В то время как я был ещё в Багерове с взводом, в области Старо-Карантинских каменоломен произошёл маленький бой. Трудно было разобрать, в чём именно было дело: кто-то в кого-то стрелял, кто-то от кого-то удирал, и в результате наш конный взвод (единственный в полку) под командой Б. Абашидзе напоролся на «товарищей», был обстрелян, и взводный Воронков попал в плен к «товарищам». «Товарищи» утащили его в свои норы, и всё, казалось, на том и кончилось. Но Воронков был парень не промах: старый драгун, бывший наездником 5-го эскадрона в полку, он стал задумывать бегство. Первые минуты его плена были трагичны. Его хотели расстрелять (увидев погоны подпрапорщика), затем посадили в совершенно тёмный тупик. Так просидел он с другими пленниками в сырой гнилой тьме, получая сухой хлеб и вонючую воду. Потом его заставили выполнять всевозможную чёрную работу: копать, вывозить лошадиный навоз из подземных конюшен, где томилось в бездействии около 25-ти лошадей, чистить людские помещения и т.д.

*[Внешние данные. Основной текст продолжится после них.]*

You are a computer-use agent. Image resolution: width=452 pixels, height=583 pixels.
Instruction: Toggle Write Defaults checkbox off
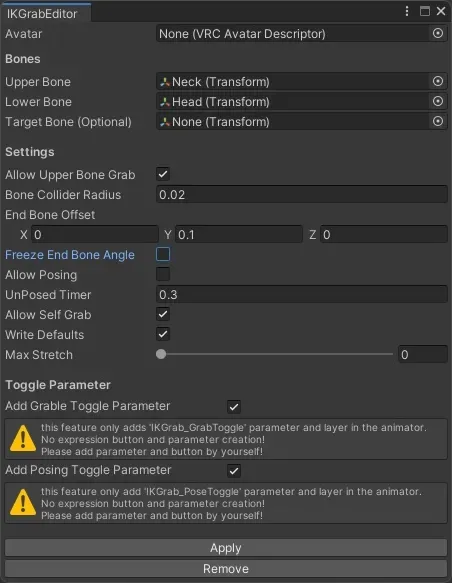[x=163, y=334]
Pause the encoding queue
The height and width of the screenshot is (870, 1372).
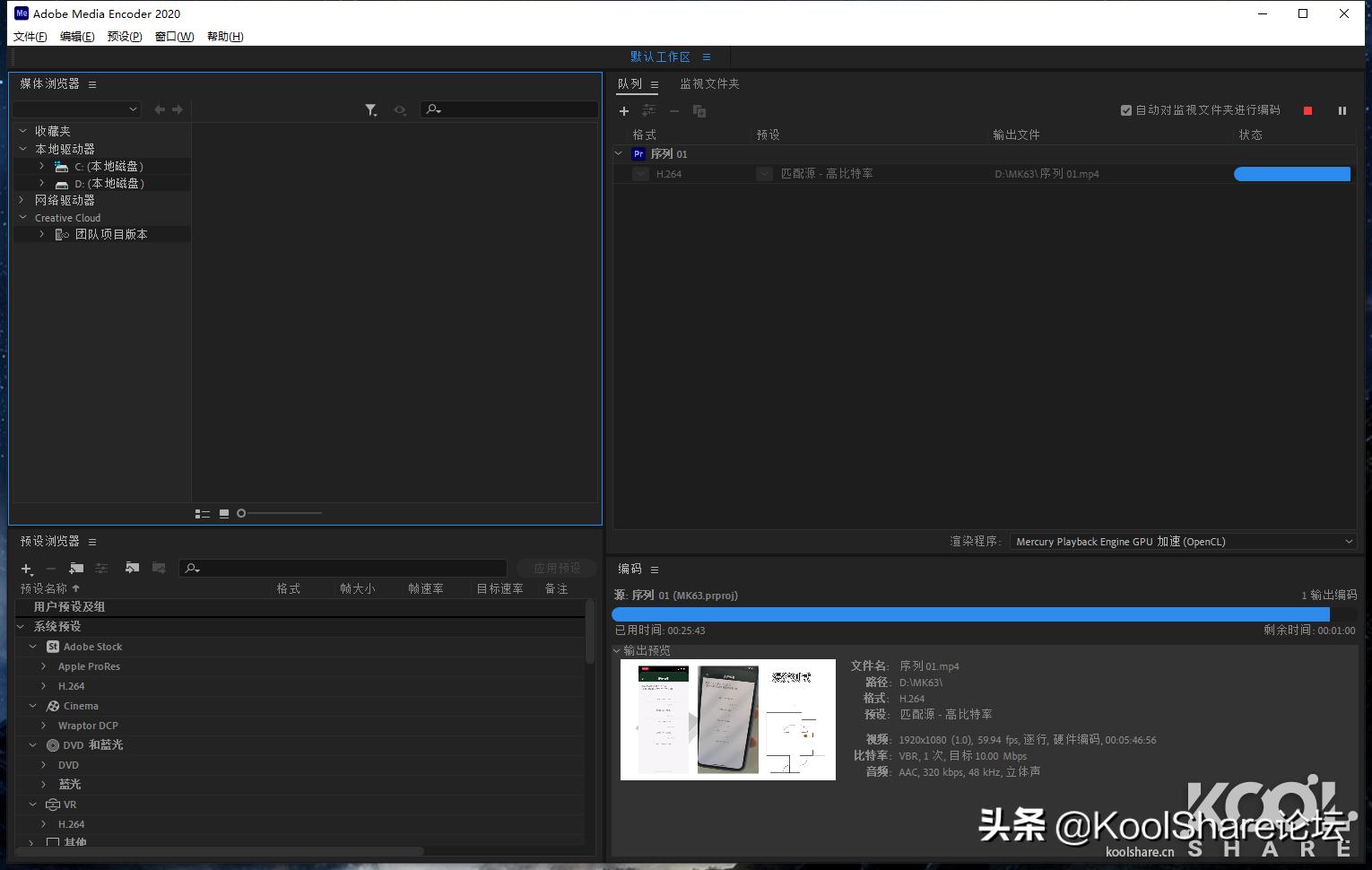pos(1342,110)
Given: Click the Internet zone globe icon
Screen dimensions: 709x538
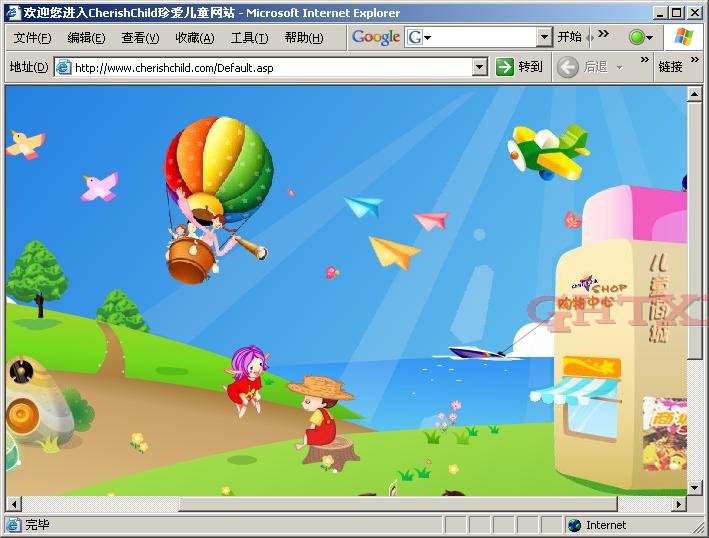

Он работал старательно, присматривался и запоминал. Постепенно он изучил расположение ходов, наизусть знал, где находятся часовые, штабы, канцелярии и прочие учреждения и, что лучше, вошёл в полное доверие к «товарищам». Через неделю приблизительно ввиду его распорядительности и ума он был назначен взводным и получил полную свободу. Им стали пользоваться как орудием пропаганды и заставили написать несколько писем в эскадрон, в которых он убеждал наших переходить в каменоломни и перебить офицеров.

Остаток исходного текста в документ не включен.